Selected text below:

Welcome to Desperately Seeking.
I am to share my scholarship, which focuses on media, inequality, and health, and also personal reflections on life in academia. Much of my research has centered Latinx populations in the US, and the process of becoming an academic has been one of reckoning with my own identity as a child immigrant; moreover, being successful in academia has involved negotiations with other important parts of my identity, including marriage and motherhood.
I’ve spent a lot of time digging deep into the literature on productivity, writing routines, pedagogy, and work-life balance—I hope my reflections can save you some time, or, at least, help you realize you are not alone in the struggle.
Please check out my past posts, where I share how I planned a one-year sabbatical, how the COVID-19 pandemic forced me to love technology in the classroom and the lessons I’m taking forward, and more about communication and health. I invite you to subscribe and to share Desperately Seeking with your network.
Who’s Desperately Seeking?
I am a professor of public health communication at a large public university in California. My driving motivation has always been to use communication to improve the human condition. I earned three degrees in communication: BA from Santa Clara University and MA and PhD from the Annenberg School for Communication at the University of Pennsylvania. I also earned a Master of Public Health (MPH) from Harvard University.
In the first phase of my career, I developed expertise in understanding and applying communication to influence individual- and organizational-level change. Before returning to academia, I honed these skills as a Change Management consultant in a global firm. In the academic world, my research has centered an interrogation of “culture” and acculturation processes in message effectiveness studies while also exploring how the misattribution of the effects of the information environment as cultural attributes contributes to health disparities. I’ve also theorized segmented assimilation as a mechanism to explain the dietary acculturation paradox.
In my current work, I focus on advancing understanding of policy discourse pertaining to population health. Building on a theoretical framework for racialized marketing, I examine the advocacy strategies employed by both public health scientists and multinational food and beverage corporations in their quest to influence policy and society.
In addition to my professional identities and work, I am a young GenX-er, a member of the 1.5 immigrant generation, a borderline INTJ/ISTJ, a Taurus, and a practicing social justice-oriented Catholic, all of which mean I am tenacious (stubborn if you want to be mean), fiercely loyal, and comforted by ritual. I am a mother to three children, and an imperfect wife and daughter.

End of Selected text.
Entries supplied below:

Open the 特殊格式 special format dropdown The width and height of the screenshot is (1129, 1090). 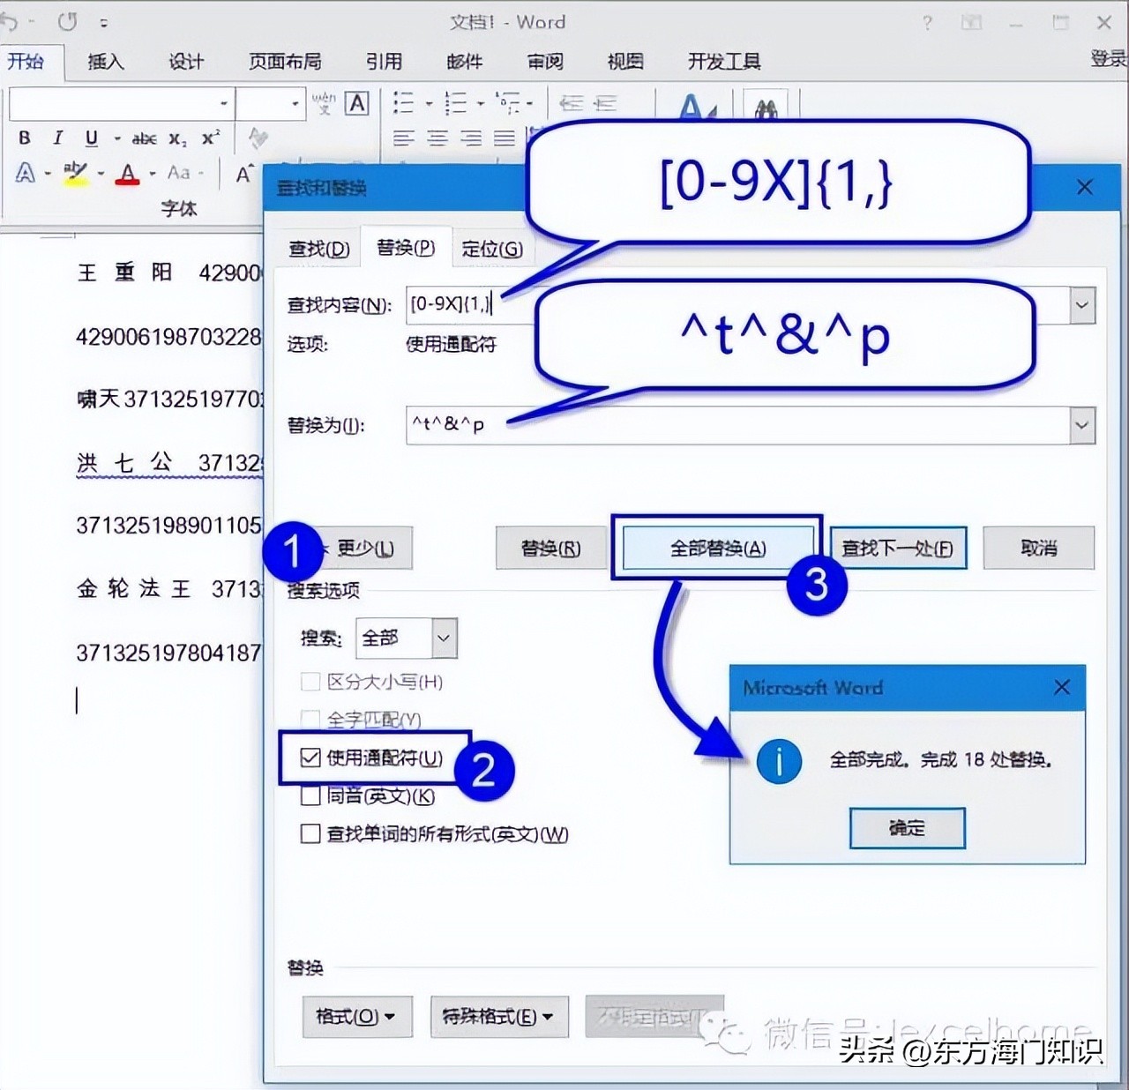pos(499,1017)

End of Entries supplied.
Entries supplied below:

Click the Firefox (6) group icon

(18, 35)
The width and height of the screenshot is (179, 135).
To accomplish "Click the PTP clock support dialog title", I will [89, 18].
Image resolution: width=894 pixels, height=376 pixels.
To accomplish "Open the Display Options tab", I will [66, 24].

End of Entries supplied.
Entries supplied below:

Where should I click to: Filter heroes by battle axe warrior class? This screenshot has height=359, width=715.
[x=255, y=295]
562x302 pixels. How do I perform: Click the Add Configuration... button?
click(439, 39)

End of Entries supplied.

## Work to complete
1. List every academic degree the author of the Desperately Seeking welcome text says they earned, each with the institution that granted it.
2. Write out the part of the Desperately Seeking welcome text that opens with the words containing "I’ve spent a" and closes with "Who’s Desperately Seeking?".

## Your written answers
1.
- BA: Santa Clara University
- MA: Annenberg School for Communication at the University of Pennsylvania
- PhD: Annenberg School for Communication at the University of Pennsylvania
- Master of Public Health (MPH): Harvard University

2.
I’ve spent a lot of time digging deep into the literature on productivity, writing routines, pedagogy, and work-life balance—I hope my reflections can save you some time, or, at least, help you realize you are not alone in the struggle.
Please check out my past posts, where I share how I planned a one-year sabbatical, how the COVID-19 pandemic forced me to love technology in the classroom and the lessons I’m taking forward, and more about communication and health. I invite you to subscribe and to share Desperately Seeking with your network.
Who’s Desperately Seeking?